| What to work on |
In the data below, reproduce word for word the lines starting at the one containing "The height and" and ending at the one containing "(x=28, y=33)", both included. Leave out the pictures.

| Provided information |
◆ ◆ ◆ ◆ ◆

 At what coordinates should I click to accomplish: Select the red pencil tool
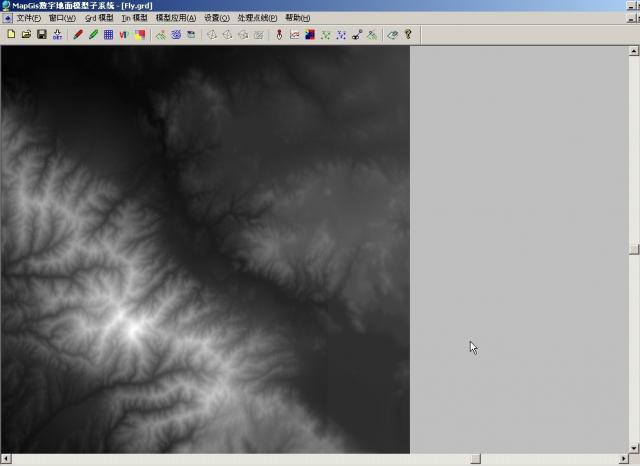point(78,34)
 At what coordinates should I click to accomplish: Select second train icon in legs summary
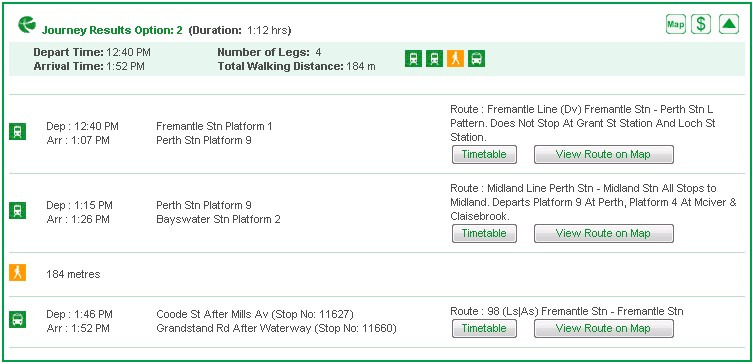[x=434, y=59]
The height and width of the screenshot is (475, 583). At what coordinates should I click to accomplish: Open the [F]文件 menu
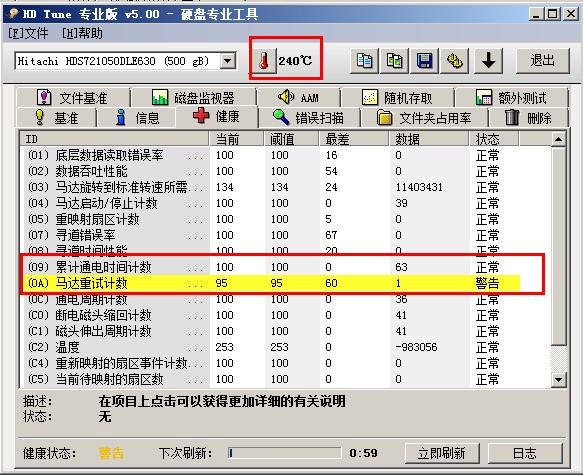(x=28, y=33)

◆ ◆ ◆ ◆ ◆

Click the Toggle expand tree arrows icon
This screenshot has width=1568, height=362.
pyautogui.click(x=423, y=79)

◆ ◆ ◆ ◆ ◆

| Solution to this problem |
The height and width of the screenshot is (475, 583). At what coordinates should I click to accomplish: Open the [F]文件 menu
(x=28, y=33)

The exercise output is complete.